- [INSTRUCTIONS TO FOLLOW] Search the data for the word "Toggle" and copy every line where it occurs.

- [MATERIALS PROVIDED]
= = = = = = =
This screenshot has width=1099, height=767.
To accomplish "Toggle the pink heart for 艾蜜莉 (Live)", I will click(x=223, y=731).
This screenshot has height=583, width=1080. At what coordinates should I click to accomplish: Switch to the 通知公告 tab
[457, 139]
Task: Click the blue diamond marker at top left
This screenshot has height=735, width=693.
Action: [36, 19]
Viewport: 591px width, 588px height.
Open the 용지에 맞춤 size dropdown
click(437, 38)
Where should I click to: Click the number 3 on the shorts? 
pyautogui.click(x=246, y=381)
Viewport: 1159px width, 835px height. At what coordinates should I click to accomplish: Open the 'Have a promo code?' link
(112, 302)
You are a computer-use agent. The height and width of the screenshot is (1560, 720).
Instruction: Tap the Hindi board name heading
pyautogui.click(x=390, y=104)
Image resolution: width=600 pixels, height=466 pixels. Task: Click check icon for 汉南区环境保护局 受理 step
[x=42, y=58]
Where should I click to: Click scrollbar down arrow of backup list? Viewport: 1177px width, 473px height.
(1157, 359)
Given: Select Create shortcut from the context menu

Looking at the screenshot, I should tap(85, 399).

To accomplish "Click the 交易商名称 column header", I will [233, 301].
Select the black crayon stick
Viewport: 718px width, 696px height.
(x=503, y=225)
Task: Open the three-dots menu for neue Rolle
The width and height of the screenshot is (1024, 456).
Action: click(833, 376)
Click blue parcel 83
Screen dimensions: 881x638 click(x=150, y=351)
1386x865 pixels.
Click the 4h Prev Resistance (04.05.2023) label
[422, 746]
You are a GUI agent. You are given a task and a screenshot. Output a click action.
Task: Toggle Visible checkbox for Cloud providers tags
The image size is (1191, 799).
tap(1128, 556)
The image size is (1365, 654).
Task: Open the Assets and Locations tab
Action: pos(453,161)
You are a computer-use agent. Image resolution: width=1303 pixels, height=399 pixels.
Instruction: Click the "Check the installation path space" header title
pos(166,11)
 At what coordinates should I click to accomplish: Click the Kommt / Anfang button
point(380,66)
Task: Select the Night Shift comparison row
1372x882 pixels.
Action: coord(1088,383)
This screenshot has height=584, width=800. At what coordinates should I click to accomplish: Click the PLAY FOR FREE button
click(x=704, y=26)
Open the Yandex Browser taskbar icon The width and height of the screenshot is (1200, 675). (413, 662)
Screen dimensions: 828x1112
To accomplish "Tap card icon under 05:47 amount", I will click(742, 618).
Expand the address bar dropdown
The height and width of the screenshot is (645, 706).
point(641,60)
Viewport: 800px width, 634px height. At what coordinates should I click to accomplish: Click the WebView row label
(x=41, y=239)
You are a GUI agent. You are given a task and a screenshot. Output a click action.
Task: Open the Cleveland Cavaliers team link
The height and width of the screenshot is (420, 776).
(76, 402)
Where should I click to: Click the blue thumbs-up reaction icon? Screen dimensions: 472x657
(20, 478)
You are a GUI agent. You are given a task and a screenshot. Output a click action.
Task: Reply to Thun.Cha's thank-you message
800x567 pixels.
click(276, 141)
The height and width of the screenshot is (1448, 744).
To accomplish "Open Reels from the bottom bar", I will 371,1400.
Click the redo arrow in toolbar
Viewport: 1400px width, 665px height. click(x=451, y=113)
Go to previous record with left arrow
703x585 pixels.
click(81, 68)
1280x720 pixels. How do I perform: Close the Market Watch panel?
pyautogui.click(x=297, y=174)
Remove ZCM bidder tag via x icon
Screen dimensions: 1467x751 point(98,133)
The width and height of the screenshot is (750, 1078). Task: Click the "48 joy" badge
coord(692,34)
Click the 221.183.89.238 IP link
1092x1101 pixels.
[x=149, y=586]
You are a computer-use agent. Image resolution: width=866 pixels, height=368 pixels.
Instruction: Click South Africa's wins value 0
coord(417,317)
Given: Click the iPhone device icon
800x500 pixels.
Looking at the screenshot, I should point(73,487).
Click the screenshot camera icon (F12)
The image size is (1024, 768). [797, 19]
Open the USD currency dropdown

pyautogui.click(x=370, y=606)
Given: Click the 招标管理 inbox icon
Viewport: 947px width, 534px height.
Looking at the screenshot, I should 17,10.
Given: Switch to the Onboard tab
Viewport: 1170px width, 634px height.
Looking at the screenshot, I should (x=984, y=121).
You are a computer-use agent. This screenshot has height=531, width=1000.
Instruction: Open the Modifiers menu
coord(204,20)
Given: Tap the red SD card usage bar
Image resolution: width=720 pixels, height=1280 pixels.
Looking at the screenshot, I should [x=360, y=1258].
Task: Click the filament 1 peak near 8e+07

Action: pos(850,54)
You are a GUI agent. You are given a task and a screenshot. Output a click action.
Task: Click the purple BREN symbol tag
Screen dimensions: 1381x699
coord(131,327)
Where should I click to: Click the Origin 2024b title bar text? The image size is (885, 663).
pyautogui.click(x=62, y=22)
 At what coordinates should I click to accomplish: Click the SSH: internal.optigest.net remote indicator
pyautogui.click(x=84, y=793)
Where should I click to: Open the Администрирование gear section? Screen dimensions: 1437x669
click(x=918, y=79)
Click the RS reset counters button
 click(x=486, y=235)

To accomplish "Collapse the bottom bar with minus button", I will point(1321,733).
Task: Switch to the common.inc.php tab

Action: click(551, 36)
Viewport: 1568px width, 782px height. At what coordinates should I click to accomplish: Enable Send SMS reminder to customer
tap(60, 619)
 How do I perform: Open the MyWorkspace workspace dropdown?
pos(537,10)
= = = = = = =
- [RESPONSE TO THE EXERCISE]
To accomplish "Toggle the pink heart for 艾蜜莉 (Live)", I will click(x=223, y=731).
Task: Toggle Visible checkbox for Cloud providers tags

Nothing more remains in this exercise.